本館に展示されているJR西日本を代表する3車両。現在、489系は国鉄色に戻され、500系についてはちょっと特別なラッピングがされているぞ!? 「変わる展示」が京都鉄道博物館の最大の魅力だ!
500系の隣には583系クハネ581形35号車が展示されている。いわゆる「国鉄形」車両だが、最大の特徴はその大きさと車内だ。顔つきこそ、当時主流だった特急車両のそれとそっくりだが、大きさは一回りも二回りも違う。
実はこの583系、昼は座席、夜は寝台と二つのシートアレンジができるという特徴がある。そのため、昼夜問わず一日中運用することが可能で効率がよい車両として重宝された。
JR西日本では大阪〜新潟間を走っていた「急行きたぐに」という夜行列車で最後まで定期列車として運行され、583系の特徴を最大限に生かし、通常の座席タイプの自由席、グリーン席、寝台タイプのB寝台、A寝台とバリエーション豊富なサービスを提供していた。
最後に並ぶのが489系クハ489形1号車だ。ボンネットタイプの国鉄形特急車両で、こちらの車両は特急「白山」などで運行され、JR西日本の車両でありながら上野駅まで足を伸ばしていた車両だ。
その時経由していた信越本線は軽井沢〜横川間に碓氷峠という難所があり、ここを通過する際に489系は電気機関車の力を借りていた。この電気機関車と協力して走る特別な機構を持っているのが489系最大の特徴だ。
変わる展示が魅力の京都鉄博
鉄道の博物館というと一度展示車両を搬入してしまうと、基本的には展示車両の変更は行わない(行えない)のが基本だが、京都鉄博の場合はそうではない。本館奥には「展示引込線」と呼ばれる、今でも日本中の線路とつながっている線路があり、適時展示車両が入れ替えられるようになっているのだ。

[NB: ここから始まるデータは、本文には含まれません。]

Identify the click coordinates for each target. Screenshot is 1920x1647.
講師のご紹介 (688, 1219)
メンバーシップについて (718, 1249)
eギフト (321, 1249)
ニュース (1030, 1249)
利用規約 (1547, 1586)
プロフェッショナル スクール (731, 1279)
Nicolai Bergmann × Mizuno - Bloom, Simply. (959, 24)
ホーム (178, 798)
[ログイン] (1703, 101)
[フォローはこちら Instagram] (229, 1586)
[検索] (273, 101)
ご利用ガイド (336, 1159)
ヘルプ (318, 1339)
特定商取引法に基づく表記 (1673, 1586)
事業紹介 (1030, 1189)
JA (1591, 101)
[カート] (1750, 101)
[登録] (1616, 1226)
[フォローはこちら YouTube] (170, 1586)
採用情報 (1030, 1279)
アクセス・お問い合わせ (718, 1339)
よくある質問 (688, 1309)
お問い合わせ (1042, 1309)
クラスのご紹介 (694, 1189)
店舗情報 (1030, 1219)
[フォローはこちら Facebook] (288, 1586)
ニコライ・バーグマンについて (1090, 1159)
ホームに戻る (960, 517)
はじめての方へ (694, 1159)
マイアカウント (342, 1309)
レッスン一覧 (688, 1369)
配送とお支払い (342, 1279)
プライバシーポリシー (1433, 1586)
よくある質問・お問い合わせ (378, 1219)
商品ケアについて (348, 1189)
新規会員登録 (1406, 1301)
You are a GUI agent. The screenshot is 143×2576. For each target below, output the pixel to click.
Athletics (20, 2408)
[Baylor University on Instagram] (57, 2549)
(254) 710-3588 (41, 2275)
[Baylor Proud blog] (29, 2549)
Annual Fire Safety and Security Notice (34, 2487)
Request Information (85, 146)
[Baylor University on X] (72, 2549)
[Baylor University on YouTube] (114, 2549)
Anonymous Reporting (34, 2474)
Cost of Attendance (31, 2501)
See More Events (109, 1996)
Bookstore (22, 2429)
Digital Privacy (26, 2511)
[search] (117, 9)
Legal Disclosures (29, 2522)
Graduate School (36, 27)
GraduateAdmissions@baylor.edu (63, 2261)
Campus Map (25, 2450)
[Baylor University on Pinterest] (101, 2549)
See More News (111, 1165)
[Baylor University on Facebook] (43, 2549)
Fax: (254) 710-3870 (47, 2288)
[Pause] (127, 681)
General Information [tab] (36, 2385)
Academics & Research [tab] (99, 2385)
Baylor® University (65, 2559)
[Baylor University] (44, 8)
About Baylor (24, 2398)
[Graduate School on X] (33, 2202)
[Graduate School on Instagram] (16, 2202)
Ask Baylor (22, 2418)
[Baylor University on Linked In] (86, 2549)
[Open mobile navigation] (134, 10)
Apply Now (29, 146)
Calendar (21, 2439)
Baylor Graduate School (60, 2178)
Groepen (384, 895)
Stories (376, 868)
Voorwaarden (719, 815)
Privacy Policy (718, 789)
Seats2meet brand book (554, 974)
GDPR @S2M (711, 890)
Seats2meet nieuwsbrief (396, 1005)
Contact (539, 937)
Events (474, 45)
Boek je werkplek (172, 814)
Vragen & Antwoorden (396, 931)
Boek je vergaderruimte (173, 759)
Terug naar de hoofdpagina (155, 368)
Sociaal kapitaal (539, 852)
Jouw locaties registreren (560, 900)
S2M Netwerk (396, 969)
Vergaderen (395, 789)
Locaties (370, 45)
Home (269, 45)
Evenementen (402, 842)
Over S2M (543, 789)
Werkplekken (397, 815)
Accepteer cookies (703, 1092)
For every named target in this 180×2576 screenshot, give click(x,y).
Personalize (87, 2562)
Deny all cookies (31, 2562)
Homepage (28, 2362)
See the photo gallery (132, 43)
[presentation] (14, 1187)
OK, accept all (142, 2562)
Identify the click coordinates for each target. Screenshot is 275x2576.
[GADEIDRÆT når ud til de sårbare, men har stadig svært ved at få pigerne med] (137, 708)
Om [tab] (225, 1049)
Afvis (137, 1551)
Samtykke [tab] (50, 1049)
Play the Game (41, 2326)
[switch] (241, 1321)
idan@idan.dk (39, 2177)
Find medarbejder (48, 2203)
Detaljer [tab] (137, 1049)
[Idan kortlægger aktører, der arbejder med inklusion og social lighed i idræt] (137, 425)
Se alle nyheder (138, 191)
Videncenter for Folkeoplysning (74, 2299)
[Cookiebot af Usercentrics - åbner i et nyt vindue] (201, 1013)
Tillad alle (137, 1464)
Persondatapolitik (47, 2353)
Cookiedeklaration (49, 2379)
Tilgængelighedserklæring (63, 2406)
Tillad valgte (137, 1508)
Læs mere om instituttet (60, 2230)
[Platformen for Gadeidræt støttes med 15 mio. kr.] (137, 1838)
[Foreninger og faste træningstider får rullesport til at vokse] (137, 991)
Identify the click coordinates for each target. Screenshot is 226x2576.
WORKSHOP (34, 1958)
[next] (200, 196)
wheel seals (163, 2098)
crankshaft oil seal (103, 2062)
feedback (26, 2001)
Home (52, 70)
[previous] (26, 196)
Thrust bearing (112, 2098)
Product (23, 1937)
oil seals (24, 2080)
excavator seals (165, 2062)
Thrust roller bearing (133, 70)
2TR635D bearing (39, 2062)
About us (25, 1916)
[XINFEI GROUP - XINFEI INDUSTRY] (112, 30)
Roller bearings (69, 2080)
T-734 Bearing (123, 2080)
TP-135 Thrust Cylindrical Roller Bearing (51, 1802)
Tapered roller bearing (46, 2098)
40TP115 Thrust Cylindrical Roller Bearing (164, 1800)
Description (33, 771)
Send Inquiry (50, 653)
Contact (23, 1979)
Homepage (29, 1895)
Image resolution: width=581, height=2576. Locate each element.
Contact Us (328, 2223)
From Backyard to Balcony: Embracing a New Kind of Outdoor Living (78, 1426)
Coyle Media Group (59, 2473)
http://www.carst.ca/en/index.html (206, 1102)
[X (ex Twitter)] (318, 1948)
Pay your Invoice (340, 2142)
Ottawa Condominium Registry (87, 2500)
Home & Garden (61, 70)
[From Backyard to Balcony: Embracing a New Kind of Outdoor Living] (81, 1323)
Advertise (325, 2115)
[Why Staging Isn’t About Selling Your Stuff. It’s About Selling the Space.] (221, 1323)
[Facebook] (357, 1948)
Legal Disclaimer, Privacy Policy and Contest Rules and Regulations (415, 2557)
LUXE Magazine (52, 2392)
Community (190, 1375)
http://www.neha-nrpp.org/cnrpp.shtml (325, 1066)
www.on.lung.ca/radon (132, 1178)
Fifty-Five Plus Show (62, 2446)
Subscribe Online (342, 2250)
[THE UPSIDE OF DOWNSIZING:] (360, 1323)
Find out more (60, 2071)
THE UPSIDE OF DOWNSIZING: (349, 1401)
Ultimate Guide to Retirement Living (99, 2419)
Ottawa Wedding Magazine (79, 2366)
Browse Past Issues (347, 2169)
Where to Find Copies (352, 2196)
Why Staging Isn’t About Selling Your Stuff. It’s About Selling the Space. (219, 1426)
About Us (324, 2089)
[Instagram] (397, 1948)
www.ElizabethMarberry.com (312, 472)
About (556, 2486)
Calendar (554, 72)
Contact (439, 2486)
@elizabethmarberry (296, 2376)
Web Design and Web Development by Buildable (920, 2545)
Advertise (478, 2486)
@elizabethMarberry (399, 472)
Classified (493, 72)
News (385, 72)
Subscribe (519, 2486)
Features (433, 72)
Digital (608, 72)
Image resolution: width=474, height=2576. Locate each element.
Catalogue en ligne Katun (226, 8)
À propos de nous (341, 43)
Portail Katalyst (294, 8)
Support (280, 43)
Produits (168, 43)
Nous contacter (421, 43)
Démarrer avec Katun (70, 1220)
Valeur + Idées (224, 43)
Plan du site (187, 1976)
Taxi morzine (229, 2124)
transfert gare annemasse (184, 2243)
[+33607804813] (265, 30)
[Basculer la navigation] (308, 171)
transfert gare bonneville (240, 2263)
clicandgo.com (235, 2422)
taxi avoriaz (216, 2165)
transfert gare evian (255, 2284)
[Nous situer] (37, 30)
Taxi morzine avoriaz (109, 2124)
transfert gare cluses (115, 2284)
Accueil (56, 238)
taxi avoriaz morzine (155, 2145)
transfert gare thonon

過去にも北海道で活躍するJR貨物の機関車などがやってきたこともあり、実際にお客さんを乗せて走っている列車や仕事についている車両が普通に展示されている。先ほど挙げた489系もクリーム色に赤いラインの「国鉄色」から、かつて塗装されていた白色の「白山色」というカラーリングにラッピングで変更されていたこともあり、こうした「変わる展示」を行っているのも楽しいポイントだ。
アンケートをとって実施された489系白山色ラッピング。今では通常の塗装に戻っている。
館内の「展示引込線」。理論上、日本のJR在来線ならどの車両を入れられる設計だ。